| Work order |
Find the line in the data below that contains "is (796, 420).". Return that line and all the lines after it, unchanged.

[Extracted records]
━━━━
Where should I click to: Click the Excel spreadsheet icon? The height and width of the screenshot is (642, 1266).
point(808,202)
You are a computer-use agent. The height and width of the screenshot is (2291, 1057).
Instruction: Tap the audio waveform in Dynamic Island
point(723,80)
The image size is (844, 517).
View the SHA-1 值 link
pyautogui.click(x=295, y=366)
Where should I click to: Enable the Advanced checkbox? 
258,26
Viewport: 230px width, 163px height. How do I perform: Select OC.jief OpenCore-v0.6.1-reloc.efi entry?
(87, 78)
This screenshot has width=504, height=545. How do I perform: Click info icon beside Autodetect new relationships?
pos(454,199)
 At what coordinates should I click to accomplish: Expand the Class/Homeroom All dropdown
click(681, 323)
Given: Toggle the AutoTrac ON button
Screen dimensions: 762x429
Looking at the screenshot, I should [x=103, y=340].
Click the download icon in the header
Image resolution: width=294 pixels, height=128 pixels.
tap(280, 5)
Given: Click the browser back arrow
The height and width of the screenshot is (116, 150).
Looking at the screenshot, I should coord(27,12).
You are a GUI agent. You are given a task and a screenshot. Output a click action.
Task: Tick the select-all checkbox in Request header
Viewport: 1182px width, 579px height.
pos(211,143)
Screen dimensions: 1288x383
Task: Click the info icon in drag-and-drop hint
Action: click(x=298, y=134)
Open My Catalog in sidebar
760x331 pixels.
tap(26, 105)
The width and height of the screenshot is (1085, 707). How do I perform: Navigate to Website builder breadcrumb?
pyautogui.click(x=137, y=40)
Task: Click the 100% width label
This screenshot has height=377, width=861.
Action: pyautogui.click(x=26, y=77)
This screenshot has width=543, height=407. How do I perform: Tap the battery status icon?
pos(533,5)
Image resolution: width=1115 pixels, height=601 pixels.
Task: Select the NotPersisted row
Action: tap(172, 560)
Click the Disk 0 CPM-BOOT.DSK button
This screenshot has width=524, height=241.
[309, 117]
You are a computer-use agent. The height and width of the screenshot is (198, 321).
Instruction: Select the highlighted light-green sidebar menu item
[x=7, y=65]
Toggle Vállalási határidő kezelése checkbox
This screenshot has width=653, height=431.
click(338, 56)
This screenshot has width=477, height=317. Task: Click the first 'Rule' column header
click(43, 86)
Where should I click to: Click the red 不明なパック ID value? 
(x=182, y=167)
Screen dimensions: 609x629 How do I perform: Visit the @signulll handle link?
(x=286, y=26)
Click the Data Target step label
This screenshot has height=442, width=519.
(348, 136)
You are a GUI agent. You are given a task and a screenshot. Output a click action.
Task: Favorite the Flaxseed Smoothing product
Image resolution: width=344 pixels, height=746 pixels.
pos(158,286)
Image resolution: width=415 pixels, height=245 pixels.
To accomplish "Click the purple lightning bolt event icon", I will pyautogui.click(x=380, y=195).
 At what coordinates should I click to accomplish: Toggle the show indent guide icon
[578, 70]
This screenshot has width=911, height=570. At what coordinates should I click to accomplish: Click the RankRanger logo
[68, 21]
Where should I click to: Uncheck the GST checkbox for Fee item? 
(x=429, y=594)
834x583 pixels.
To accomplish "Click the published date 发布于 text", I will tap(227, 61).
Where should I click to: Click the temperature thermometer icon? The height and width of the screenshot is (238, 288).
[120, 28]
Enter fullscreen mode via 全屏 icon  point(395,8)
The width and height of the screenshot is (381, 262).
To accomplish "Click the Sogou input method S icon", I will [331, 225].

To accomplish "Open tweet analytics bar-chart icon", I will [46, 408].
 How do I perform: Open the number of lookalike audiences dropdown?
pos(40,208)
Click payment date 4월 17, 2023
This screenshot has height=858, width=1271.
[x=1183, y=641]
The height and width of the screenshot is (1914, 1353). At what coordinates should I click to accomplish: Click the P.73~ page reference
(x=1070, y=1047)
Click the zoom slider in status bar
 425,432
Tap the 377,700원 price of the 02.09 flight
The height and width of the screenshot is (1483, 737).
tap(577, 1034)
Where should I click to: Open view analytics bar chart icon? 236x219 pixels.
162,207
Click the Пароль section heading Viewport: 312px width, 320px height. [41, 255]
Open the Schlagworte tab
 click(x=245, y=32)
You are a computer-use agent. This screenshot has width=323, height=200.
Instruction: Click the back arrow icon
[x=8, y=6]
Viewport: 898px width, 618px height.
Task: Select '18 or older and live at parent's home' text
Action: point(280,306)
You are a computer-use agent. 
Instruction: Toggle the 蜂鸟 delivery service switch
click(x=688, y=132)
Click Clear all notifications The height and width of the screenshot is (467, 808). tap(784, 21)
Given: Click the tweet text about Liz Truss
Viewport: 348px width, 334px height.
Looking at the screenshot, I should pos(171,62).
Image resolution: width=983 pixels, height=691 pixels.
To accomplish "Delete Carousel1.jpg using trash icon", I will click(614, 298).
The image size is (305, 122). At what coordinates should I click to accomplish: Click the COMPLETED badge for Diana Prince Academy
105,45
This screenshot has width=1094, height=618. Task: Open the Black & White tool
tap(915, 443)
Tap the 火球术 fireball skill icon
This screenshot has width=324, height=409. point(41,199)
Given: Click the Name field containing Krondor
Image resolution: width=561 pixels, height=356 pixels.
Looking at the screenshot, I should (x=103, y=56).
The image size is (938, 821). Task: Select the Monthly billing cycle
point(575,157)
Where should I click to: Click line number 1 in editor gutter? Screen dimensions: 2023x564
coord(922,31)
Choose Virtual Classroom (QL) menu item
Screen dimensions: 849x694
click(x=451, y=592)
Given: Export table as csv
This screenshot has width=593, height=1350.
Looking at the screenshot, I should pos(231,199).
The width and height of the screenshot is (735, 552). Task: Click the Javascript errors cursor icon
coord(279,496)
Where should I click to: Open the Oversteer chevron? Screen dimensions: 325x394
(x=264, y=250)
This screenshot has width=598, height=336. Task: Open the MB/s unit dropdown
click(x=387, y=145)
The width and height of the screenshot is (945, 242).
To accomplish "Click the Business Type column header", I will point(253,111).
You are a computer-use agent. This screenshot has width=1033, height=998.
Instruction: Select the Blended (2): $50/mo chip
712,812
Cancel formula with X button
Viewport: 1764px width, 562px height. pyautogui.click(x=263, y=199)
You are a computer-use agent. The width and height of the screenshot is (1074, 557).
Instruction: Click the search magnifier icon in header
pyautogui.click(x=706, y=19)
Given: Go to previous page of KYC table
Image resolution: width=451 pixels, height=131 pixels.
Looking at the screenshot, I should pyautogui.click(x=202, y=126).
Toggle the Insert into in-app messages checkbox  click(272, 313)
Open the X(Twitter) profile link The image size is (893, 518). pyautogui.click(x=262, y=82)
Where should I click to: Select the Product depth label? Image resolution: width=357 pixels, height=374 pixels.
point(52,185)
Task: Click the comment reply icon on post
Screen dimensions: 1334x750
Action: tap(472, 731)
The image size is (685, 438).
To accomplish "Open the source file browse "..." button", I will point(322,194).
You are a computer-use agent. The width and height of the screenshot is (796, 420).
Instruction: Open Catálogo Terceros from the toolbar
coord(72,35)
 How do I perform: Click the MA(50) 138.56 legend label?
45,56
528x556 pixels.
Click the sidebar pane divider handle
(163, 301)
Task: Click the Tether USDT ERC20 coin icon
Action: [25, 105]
━━━━
| Solution |
You are a computer-use agent. The width and height of the screenshot is (796, 420).
Instruction: Open Catálogo Terceros from the toolbar
coord(72,35)
 How do I perform: Click the MA(50) 138.56 legend label?
45,56
528x556 pixels.
Click the sidebar pane divider handle
(163, 301)
Task: Click the Tether USDT ERC20 coin icon
Action: [25, 105]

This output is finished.